Segundo Evelyn, seu pai ficou entubado por mais de 20 dias, quando a recomendação é retirar os tubos após no máximo dez dias e fazer uma traqueostomia. A jornalista afirma que a traqueostomia não foi feita por não haver cirurgiões no hospital, fato negado pela Secretaria de Saúde. “Temos equipes diurnas e noturnas de cirurgiões.”

A filha do paciente afirma ainda que faltou acompanhamento médico ao seu pai durante os dias de internação. A secretaria, mais uma vez, nega: “o paciente foi assistido por equipe multidisciplinar, recebendo antibióticos adequados para seu quadro clínico, além de fisioterapia respiratória.”

Sobre o tomógrafo, a secretaria afirma que “o equipamento realiza, em média, 1.000 tomografias por mês e, apesar das manutenções periódicas, teve uma peça danificada, sem possibilidade de troca imediata pela empresa Toshiba, sendo necessária sua importação.”

Uma saída para o problema seria a transferência do paciente, mas o procedimento não foi realizado por conta do alto risco que poderia oferecer ao aposentado. “O Hospital Regional é o único da região com UTI neurológica.
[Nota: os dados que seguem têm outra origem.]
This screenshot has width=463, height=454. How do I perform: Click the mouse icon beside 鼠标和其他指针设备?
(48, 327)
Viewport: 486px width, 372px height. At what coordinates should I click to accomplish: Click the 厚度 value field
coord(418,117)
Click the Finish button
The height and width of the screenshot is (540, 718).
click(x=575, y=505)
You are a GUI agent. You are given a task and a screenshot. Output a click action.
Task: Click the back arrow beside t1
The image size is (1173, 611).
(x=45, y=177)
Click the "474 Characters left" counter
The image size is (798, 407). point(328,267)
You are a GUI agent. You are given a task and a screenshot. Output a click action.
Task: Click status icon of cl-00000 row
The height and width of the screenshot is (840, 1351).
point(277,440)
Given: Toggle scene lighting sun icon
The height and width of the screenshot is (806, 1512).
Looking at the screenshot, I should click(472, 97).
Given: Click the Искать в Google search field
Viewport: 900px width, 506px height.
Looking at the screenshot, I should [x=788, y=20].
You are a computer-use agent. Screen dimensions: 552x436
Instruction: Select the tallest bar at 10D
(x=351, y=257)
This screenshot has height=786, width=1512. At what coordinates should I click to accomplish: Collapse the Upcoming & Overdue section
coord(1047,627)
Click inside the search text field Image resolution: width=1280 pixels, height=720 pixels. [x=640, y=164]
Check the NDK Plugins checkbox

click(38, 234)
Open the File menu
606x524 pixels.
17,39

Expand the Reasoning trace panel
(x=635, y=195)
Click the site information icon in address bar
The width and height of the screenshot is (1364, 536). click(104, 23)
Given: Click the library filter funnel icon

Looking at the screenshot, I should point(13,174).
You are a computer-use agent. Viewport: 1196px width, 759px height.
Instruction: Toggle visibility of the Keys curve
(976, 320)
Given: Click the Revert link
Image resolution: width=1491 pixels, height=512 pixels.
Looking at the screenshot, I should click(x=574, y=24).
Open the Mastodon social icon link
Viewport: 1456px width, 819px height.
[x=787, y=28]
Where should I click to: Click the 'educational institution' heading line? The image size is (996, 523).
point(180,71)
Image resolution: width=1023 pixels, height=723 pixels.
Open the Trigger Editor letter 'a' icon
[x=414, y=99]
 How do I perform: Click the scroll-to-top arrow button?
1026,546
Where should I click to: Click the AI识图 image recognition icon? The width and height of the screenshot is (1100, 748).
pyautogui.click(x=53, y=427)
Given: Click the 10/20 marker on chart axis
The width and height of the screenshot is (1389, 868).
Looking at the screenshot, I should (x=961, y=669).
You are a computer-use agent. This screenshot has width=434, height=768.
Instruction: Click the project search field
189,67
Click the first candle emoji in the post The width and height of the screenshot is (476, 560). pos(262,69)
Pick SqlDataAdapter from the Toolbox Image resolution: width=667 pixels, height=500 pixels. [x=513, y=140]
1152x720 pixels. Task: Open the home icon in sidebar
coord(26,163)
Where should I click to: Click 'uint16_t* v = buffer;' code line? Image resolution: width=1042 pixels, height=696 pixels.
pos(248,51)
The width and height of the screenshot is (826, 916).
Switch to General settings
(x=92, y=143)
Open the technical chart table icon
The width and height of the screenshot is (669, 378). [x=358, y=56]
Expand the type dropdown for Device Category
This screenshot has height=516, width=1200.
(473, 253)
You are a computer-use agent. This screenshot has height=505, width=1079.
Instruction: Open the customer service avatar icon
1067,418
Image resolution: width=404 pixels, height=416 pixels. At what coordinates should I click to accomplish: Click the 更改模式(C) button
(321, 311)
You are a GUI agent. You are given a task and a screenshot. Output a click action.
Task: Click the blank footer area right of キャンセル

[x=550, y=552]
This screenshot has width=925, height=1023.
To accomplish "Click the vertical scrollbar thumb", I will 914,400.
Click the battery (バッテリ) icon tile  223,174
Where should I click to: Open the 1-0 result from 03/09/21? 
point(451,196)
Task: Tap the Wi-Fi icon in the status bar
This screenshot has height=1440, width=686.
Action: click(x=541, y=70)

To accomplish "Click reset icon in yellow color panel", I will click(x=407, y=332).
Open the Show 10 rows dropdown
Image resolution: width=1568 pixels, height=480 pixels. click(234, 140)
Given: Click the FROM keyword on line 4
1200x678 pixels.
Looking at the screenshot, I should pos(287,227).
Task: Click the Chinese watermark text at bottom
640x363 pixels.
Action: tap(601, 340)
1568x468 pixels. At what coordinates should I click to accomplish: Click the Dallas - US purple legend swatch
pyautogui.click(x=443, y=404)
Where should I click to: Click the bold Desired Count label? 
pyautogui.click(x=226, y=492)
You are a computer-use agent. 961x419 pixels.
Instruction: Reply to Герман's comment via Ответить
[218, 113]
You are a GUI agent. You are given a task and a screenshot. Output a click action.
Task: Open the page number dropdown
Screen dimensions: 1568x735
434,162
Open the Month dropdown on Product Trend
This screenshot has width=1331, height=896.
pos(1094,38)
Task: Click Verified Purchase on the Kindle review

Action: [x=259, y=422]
Como pode ter ficado sem tomografia por mais de 28 dias por causa de uma peça presa na alfândega?”, questiona Evelyn.

Domingues acabou morrendo por uma série de fatores --parada cardíaca e respiratória, edema do pulmão, insuficiência renal, AVC isquêmico e choque séptico. Ele deixou a mulher e quatro filhos.

A Corregedoria de Saúde de Osasco e o Conselho Regional de Medicina de São Paulo (Cremesp) abriram sindicância para investigar o caso, após solicitação da filha do paciente. Evelyn também fez boletim de ocorrência.